AMCs Make Modular Multiprocessing a Reality

Several standards have emerged to service the modular computing market. The Common Mezzanine Card (CMC) standard provides a small form-factor capable of supporting a CPU, system bridge, memory and flash. The PCI Mezzanine Card (PMC), a derivative of the CMC standard, added a PCI interface, allowing modules to communicate with one another and peripherals through a high-speed data bus.

The PMC provided a good platform for many types of computing systems. However, engineers were not satisfied with a single processor per PMC module. It was soon realized that there was just enough PCB real estate to support dual processors in a symmetric multiprocessing (SMP) architecture. In this environment, two processors share the same memory and I/O resources. For applications that mostly lived in the CPU caches, this architecture provided significant performance-versus-price improvements.

The PMC standard, however, did not account for the large power and cooling requirements of multiprocessor boards. PMCs were originally intended to host peripheral devices, such as SCSI and Ethernet controllers, not power-hungry CPUs. Additionally, features that were advantageous to high-performance computing, such as hot swap and board management, were not requirements when the PMC standard was created.

The Advanced Mezzanine Card (AMC) standard is the most recent addition to the suite of modular standards. AMCs increase the total amount of power allocated to each module, provide a larger selection of high-bandwidth interconnect, as well as support modular computing features such as hot swap and board management. Figure 1 shows a comparison of the two form-factors.
★ ★ ★
**Written request A:** Reproduce the records from the line containing "Where should I click to: Select the Beauty" through the line containing "Action: [228, 298]", including both of those lines.
**Written request B:** Continue the article on mezzanine card standards from the point where it stops.
The article above and the records that follow are independent of each other.

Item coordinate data
★ ★ ★
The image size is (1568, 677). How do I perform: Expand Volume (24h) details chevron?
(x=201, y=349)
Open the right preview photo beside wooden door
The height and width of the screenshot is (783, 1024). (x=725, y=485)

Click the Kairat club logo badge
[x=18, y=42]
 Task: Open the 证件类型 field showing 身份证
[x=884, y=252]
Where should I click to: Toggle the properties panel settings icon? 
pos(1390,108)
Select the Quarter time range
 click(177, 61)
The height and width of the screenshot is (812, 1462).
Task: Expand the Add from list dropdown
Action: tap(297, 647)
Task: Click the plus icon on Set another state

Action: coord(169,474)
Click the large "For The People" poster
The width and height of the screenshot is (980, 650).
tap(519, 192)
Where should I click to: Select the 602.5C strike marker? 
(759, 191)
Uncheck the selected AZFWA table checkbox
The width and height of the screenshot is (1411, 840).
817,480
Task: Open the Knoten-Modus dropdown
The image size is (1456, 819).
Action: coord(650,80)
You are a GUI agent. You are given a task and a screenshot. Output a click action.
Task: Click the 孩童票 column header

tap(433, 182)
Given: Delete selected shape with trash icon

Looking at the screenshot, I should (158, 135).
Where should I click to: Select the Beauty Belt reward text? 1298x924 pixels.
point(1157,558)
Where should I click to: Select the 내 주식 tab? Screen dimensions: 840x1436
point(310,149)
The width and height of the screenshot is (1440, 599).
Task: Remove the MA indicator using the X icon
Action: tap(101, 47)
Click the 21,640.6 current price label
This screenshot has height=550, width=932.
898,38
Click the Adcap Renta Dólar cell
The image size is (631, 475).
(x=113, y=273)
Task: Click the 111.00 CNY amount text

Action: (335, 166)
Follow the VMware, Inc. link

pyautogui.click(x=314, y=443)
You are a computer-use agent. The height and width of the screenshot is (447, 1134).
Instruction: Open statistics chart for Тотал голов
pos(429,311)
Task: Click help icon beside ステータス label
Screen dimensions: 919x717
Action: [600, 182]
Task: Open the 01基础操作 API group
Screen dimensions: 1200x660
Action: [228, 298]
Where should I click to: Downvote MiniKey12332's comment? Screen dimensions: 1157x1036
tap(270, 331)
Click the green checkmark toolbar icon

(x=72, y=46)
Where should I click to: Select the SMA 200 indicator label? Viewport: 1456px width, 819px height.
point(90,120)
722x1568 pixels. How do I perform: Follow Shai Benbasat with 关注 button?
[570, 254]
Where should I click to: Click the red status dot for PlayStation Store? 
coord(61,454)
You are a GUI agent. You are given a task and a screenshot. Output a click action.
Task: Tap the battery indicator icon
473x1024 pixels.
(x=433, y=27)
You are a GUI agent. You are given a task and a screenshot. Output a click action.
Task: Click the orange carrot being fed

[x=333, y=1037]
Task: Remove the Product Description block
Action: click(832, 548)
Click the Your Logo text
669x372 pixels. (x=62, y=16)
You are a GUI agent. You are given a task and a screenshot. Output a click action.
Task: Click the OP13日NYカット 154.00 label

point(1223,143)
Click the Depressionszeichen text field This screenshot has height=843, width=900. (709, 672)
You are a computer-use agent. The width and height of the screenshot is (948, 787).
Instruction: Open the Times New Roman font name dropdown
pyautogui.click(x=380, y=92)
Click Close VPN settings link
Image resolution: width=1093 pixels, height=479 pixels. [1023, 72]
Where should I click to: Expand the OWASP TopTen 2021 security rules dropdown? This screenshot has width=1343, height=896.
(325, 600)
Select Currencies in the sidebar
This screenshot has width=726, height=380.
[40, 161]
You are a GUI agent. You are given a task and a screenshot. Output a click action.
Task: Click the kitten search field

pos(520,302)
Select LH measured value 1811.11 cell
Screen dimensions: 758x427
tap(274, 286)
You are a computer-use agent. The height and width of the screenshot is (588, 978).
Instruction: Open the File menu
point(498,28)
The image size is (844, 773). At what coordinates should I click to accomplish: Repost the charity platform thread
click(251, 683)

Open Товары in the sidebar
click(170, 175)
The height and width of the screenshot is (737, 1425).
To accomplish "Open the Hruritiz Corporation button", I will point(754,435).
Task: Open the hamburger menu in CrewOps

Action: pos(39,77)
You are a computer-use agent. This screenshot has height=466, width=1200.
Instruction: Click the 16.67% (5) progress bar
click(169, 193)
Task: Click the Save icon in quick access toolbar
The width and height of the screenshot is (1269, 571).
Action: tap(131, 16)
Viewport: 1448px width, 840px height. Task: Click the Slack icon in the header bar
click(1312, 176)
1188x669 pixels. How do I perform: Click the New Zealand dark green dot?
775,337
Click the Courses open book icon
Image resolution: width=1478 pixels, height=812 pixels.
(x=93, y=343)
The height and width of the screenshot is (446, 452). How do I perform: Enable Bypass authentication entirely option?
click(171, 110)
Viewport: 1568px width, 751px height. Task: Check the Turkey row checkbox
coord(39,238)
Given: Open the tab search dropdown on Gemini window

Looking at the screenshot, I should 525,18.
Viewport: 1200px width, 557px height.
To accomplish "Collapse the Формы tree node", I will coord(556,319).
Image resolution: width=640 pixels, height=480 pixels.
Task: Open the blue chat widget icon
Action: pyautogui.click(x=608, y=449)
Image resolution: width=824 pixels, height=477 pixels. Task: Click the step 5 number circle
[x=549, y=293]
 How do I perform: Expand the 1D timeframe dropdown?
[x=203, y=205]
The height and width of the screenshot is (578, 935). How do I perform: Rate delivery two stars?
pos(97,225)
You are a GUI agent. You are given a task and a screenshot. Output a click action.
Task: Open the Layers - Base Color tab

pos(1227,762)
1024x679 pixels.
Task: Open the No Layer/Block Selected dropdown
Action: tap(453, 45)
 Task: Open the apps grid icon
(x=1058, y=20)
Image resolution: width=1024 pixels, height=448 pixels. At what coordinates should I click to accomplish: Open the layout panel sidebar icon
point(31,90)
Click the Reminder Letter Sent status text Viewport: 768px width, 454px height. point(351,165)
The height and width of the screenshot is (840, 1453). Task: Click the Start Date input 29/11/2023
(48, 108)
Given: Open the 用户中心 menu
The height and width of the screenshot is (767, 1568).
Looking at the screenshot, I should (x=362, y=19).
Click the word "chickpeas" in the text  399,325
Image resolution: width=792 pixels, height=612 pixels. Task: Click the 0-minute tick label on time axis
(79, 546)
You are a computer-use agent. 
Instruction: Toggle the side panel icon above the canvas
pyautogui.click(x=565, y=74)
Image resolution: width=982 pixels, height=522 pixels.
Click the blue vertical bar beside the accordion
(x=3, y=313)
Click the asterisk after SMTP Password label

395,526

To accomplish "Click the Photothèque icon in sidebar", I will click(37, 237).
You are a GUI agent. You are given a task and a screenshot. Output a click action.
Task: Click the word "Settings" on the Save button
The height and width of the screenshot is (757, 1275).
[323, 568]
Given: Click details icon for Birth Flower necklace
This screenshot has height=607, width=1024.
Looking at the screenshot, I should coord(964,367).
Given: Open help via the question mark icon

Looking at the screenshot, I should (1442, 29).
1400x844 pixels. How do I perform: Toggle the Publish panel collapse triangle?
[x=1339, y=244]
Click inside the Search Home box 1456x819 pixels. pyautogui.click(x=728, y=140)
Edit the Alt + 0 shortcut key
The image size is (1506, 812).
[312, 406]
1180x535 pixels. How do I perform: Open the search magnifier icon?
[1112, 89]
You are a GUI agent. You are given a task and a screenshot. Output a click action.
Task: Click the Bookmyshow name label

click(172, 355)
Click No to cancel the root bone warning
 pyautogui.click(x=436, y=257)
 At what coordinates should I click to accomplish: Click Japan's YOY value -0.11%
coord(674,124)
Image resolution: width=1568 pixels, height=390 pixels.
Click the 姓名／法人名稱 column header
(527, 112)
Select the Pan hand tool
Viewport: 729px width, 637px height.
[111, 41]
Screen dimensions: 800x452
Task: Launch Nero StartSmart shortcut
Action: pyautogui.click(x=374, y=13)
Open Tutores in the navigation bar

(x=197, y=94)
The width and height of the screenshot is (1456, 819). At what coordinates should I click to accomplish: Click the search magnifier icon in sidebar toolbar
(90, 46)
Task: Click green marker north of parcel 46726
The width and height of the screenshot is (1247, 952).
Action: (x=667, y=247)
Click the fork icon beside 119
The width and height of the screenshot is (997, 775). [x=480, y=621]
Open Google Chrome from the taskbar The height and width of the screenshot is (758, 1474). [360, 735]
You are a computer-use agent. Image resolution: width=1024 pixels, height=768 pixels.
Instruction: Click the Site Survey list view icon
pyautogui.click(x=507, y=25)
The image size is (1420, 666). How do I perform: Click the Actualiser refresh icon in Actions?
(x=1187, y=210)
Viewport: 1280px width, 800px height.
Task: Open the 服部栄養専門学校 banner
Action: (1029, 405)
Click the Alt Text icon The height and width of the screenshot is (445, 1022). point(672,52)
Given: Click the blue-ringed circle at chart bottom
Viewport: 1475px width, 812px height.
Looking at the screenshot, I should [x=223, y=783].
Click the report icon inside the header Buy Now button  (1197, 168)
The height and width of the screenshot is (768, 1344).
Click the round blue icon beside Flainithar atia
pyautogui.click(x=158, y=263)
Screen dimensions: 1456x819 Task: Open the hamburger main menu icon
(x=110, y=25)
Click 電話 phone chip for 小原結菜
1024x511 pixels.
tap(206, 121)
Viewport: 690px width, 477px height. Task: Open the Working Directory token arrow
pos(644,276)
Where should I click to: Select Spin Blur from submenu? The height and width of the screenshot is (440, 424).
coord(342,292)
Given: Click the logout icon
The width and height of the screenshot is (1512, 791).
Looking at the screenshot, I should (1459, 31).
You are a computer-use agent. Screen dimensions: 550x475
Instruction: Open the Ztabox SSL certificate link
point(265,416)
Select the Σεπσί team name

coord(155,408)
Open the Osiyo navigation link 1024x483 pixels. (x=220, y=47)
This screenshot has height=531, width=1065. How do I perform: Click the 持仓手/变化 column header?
★ ★ ★
**Final answer A:**
Where should I click to: Select the Beauty Belt reward text? 1298x924 pixels.
point(1157,558)
Where should I click to: Select the 내 주식 tab? Screen dimensions: 840x1436
point(310,149)
The width and height of the screenshot is (1440, 599).
Task: Remove the MA indicator using the X icon
Action: tap(101, 47)
Click the 21,640.6 current price label
This screenshot has height=550, width=932.
898,38
Click the Adcap Renta Dólar cell
The image size is (631, 475).
(x=113, y=273)
Task: Click the 111.00 CNY amount text

Action: (335, 166)
Follow the VMware, Inc. link

pyautogui.click(x=314, y=443)
You are a computer-use agent. The height and width of the screenshot is (447, 1134).
Instruction: Open statistics chart for Тотал голов
pos(429,311)
Task: Click help icon beside ステータス label
Screen dimensions: 919x717
Action: [600, 182]
Task: Open the 01基础操作 API group
Screen dimensions: 1200x660
Action: [228, 298]

**Final answer B:**
Multiprocessors

A multiprocessing system consists of multiple processing units tied to a single system controller bridge. This bridge usually consists of CPU interfaces, a memory controller and various I/O interfaces. As an example, consider the Marvell Discovery III PowerPC system controller. This embedded device consists of a 60x CPU bus interface, a DDR SDRAM controller, multiple gigabit Ethernet controllers, as well as two PCI bus interfaces (Figure 2).

The key advantage of a symmetric multiprocessing (SMP) system is the cost-effective sharing of resources such as memory and interconnects. While it is true that each CPU in a dual-processor multiprocessing system only has half the potential memory bandwidth, there are a large number of computationally intensive applications that benefit from the reduced costs and PCB real estate of the multiprocessor approach. These applications typically are able to reside mostly within the caches of a processor. However, there are memory-intensive processor applications such as pattern searching that would be better suited to having a separate memory subsystem for each processor. One must perform a careful analysis of the application before considering an SMP platform over a uniprocessor approach.

SMP architectures also provide performance enhancements without the software headaches of clustering separate computer systems. In SMP, a single operating system is run on the processors. This places the majority of the load-balancing responsibility on the operating system and allows the programmer to follow a single processor model. The ease of sharing data structures is also a significant performance advantage of SMP. Shared data structures can be examined by any processor without the overhead associated with interconnect transactions or message-passing protocols.


PMCs

The PMC form-factor has several limitations when used in a multiprocessor system. These limitations include power dissipation and interconnect bandwidth, as well as lack of high-availability features.

PMCs are limited by the total amount of power they can draw from the 3.3V and 5.0V power rails provided. The power pins are limited to 1A per pin. This works out to 29.7W on the 3.3V rail and 30W on the 5V rail. While in theory this would yield around 60 watts of power, the CMC standard limits total power dissipation to 7.5 watts. The PrPMC (Processor PMC – VITA 32) specification extends this to a maximum of 25 watts.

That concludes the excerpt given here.